● **Task details**
Would you transcribe word for word every line from the one containing "Туризм (257, 2497)" to the end of the data, both ends included, and leave out the rest?

● **Information provided**
────────────────

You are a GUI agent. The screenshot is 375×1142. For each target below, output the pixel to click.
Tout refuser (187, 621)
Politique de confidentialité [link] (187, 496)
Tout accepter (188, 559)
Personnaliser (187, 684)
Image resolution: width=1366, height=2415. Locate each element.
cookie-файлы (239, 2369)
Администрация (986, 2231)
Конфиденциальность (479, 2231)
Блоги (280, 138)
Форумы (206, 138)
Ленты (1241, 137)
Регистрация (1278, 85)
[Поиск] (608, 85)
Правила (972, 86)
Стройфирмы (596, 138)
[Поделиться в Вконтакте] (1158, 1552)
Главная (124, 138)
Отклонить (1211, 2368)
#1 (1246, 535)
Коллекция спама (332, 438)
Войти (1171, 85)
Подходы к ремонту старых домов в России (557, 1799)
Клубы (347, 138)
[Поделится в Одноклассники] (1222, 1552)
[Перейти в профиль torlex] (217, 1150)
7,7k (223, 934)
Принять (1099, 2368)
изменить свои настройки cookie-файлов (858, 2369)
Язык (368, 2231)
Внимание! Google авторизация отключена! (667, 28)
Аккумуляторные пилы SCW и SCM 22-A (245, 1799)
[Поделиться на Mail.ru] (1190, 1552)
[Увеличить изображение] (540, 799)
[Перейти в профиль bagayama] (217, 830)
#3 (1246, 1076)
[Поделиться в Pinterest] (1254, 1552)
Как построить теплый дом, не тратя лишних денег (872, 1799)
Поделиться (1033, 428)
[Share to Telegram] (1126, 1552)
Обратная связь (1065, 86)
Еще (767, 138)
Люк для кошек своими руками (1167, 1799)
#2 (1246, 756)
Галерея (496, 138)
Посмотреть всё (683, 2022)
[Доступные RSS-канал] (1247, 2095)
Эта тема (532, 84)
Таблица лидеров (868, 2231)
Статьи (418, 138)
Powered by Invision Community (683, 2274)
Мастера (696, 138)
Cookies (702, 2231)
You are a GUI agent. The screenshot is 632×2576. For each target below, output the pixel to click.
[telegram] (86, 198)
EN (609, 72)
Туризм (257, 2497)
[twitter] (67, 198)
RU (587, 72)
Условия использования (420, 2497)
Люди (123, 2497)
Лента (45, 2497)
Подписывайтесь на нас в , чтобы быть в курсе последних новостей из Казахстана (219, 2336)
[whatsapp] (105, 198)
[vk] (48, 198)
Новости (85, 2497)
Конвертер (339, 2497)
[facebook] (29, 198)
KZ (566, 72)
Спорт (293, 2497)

────────────────

● **Final answer**
Туризм (257, 2497)
[twitter] (67, 198)
RU (587, 72)
Условия использования (420, 2497)
Люди (123, 2497)
Лента (45, 2497)
Подписывайтесь на нас в , чтобы быть в курсе последних новостей из Казахстана (219, 2336)
[whatsapp] (105, 198)
[vk] (48, 198)
Новости (85, 2497)
Конвертер (339, 2497)
[facebook] (29, 198)
KZ (566, 72)
Спорт (293, 2497)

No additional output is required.